_TASK_
From the line containing "Where should I click to: Jump" through the last line of the entries below, repeat each line word for word and leave out the rest.

Stored records:
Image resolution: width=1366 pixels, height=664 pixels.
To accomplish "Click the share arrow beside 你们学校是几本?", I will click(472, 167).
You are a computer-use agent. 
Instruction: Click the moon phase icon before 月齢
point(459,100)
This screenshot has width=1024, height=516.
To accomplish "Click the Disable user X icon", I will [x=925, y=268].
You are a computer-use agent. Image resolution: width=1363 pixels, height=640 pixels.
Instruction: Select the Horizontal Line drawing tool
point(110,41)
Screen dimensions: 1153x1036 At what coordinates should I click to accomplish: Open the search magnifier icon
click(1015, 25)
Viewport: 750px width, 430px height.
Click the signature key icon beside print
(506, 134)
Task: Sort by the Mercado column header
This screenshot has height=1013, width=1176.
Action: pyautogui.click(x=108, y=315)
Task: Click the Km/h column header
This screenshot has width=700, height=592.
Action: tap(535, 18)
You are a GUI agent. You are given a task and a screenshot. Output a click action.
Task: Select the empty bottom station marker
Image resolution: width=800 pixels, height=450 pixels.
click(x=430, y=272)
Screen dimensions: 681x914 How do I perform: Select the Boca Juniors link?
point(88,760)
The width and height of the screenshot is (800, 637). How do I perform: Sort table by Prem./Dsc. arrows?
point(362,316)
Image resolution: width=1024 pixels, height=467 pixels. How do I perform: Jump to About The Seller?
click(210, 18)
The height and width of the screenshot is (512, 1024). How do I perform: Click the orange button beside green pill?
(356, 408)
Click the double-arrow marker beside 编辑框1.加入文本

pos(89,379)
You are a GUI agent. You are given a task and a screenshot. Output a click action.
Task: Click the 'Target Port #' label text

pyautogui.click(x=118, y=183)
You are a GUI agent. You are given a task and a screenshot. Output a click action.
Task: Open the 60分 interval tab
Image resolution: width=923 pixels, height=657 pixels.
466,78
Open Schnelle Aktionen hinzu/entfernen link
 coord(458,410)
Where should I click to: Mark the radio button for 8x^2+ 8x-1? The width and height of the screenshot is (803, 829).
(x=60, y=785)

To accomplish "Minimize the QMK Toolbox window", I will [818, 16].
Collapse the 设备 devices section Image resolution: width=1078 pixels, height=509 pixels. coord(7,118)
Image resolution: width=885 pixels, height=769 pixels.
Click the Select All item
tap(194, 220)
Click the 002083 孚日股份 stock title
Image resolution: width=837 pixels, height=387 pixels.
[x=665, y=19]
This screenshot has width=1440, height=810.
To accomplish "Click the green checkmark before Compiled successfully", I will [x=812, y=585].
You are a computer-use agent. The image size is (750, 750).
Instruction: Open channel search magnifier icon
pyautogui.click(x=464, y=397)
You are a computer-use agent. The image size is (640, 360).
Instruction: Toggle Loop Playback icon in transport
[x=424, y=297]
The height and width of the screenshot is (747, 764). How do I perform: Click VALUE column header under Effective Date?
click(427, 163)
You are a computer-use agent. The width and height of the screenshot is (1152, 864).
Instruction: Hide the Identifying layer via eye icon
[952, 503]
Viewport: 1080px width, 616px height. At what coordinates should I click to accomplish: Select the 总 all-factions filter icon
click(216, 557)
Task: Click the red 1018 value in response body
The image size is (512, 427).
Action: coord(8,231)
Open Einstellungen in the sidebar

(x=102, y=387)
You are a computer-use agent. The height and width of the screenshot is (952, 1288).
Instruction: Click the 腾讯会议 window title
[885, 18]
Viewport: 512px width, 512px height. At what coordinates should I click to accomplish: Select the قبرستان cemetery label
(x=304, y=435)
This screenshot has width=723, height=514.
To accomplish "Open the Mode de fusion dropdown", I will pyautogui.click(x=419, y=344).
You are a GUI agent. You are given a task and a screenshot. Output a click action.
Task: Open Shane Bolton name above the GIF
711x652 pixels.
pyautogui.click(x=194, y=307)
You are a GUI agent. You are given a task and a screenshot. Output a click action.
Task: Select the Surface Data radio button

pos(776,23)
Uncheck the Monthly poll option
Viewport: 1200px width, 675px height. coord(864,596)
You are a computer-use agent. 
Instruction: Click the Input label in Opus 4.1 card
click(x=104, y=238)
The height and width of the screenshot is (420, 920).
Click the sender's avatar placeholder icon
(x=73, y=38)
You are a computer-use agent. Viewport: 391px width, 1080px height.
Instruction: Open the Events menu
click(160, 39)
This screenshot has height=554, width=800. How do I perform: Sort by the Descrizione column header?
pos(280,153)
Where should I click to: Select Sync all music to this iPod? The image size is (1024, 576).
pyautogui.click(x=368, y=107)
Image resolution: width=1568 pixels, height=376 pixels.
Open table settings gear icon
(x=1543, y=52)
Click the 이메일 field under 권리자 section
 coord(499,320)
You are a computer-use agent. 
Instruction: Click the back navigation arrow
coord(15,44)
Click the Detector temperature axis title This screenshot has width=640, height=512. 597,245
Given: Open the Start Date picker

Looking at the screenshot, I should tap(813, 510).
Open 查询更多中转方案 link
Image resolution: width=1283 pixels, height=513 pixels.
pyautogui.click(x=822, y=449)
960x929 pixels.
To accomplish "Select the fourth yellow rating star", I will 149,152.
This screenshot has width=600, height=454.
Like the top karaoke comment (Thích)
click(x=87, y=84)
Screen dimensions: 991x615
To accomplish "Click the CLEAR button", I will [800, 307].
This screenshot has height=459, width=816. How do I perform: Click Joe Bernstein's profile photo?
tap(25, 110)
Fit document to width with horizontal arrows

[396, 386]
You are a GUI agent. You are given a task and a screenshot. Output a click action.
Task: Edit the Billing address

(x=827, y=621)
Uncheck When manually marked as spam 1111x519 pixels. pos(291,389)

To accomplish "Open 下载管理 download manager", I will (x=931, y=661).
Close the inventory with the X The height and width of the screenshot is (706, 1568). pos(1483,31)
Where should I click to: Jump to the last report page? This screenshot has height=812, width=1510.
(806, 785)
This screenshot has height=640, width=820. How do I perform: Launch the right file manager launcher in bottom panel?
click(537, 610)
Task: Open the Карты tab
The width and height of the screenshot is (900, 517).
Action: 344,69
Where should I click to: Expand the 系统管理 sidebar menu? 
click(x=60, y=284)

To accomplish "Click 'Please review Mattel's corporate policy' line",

_TASK SOLUTION_
Where should I click to: Jump to the last report page? This screenshot has height=812, width=1510.
(806, 785)
This screenshot has height=640, width=820. How do I perform: Launch the right file manager launcher in bottom panel?
click(537, 610)
Task: Open the Карты tab
The width and height of the screenshot is (900, 517).
Action: 344,69
Where should I click to: Expand the 系统管理 sidebar menu? 
click(x=60, y=284)

To accomplish "Click 'Please review Mattel's corporate policy' line",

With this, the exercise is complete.